В этой цитате – не только гражданская позиция Марека Хласко, но и главная характеристика его творческого метода – «жизнь как сюжет». В основе такой литературы, конечно, не только полная приключений жизнь автора, но и особый взгляд на эту жизнь, и соответствующий стиль речи. Хотя какие это приключения? Попытки увернуться от местных органов госбезопасности, газетные репортажи, в которых правду написать невозможно, так что лучше и не писать вовсе. На пропитание приходится зарабатывать на автобазе – 700 злотых, то есть сущие гроши за 14-часовую смену. Потом – поездка на Запад без обратного билета, где тоже выживание, мучительное не только из-за ностальгии, но и из-за банальной безработицы, к тому же закономерный в таких условиях алкоголизм. Всё это – тяжёлая и банальная рутина того времени, и только особое авторское мировосприятие, обострённо-трагическое, но при этом очень витальное, полнокровное, полное чёрного юмора, позволяет описать такую жизнь как остросюжетный фильм об обаятельных подонках в духе «Вальсирующих» Бертрана Блие. Проза Марека Хласко вообще удивительно кинематографична, поэтому он и писал в том числе и киносценарии.

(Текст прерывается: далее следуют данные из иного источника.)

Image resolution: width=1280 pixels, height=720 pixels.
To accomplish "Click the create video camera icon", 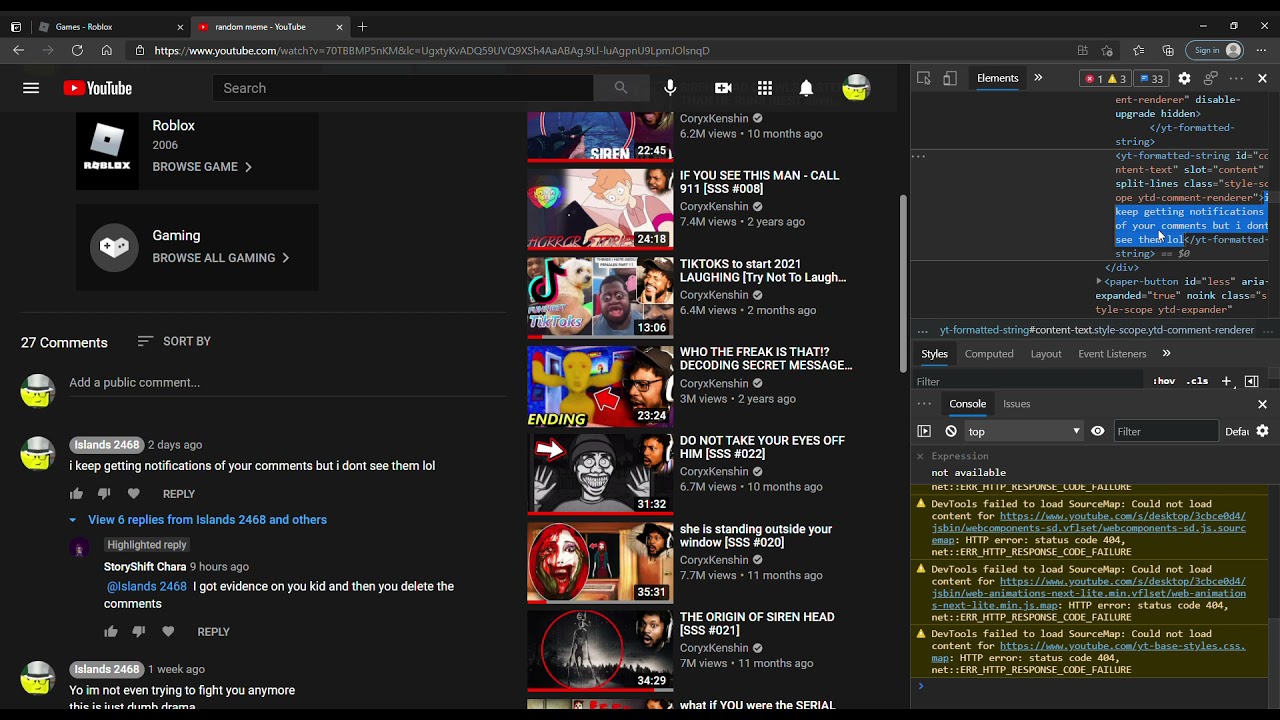I will pos(723,88).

Вот, например, отрывок из главки под названием «Сутенёрство» – именно это занятие Марек Хласко считает наиболее перспективным для молодого поляка, оказавшегося за границей. На тёплые местечки в таких замечательных заведениях, как сумасшедший дом и тюрьма, претендентов хватает, а чтобы охмурить падшую девицу, достаточно посмотреть пару фильмов со стариной Боги:

«Назавтра, посмотрев фильм и ни на минуту не забывая уроки Богарта, мы входим в кабак, где сидит наша единственная. Одеты мы плохо и неряшливо; нам было некогда подумать о себе; мы думали о ней. По той же причине мы плохо выбриты; у нас криво завязан галстук и под глазами круги – след бессонной ночи. И морщины на лице стали глубже, и руки слегка дрожат, когда мы, широко расставив ноги, стоим в дверях и закуриваем сигарету; мы помним, как привлекателен человек, который знает, что неуклюж, и ничего не может с собой поделать.
Подходим к ней.
Mы. Сколько?
Она. Сто.
<…>
На следующий день мы снова приходим в кабак и молча выкладываем требуемую сумму; потом идем с девицей наверх. Там, вытащив из кармана адресованное вымышленной особе письмо, говорим:
Mы. Если я завтра к тебе не приду, отправишь это письмо.
Она. Почему?
Мы. Я сегодня пришиб одного малого. Чтобы быть с тобой».

Такой взгляд на мир («взгляд» буквально, ведь речь идёт о кинематографичности прозы) – ироничный, трагический, хулиганский – требовал и особого языка. Стиль Марека Хласко очень индивидуален и типичен одновременно: рубленая, брутальная, обрывистая речь пришлась под стать послевоенной эпохе. Обычно этот стиль связывают с влиянием Эрнеста Хемингуэя. Отчасти это справедливо: его влияние в литературе того времени было огромным, американский писатель-нонконформист превратился в фигуру массовой культуры, молодёжь подражала ему даже внешне, в моду вошли трубки и свитера. Марека Хласко называли «Хемингуэем из Колюшек», но в основе этого сходства – не подражательность, а сама жизнь, эпоха, которая заставляет писать именно так. «То, что я начал писать, еще когда Хемингуэй в Польше числился растлителем молодежи и певцом атомной бомбы, и читать его книг не мог, поскольку не знал английского, а перестал писать одновременно с появлением польских переводов этого автора, разумеется, ускользнуло от внимания наших критиков».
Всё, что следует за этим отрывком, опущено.